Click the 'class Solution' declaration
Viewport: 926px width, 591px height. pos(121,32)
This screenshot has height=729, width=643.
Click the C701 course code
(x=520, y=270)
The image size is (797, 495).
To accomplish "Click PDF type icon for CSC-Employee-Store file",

━━━━━━

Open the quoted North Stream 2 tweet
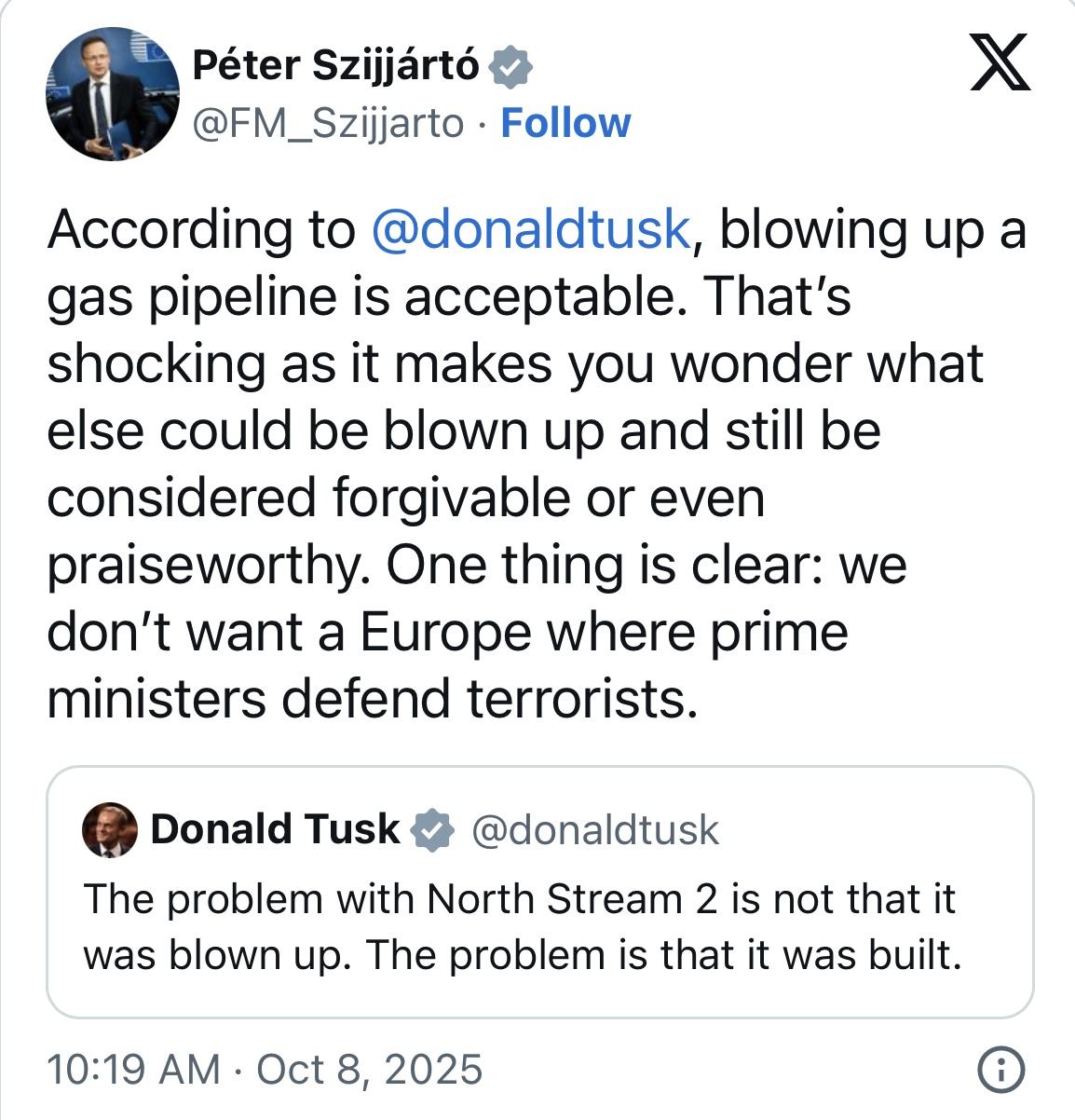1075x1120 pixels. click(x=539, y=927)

━━━━━━

* _Activity_:
Repeat the entries above verbatim, but only from the line that has "Click the 'class Solution' declaration" down to the line that has "PDF type icon", inclusive.

* _Exercise output_:
Click the 'class Solution' declaration
Viewport: 926px width, 591px height. pos(121,32)
This screenshot has height=729, width=643.
Click the C701 course code
(x=520, y=270)
The image size is (797, 495).
To accomplish "Click PDF type icon for CSC-Employee-Store file",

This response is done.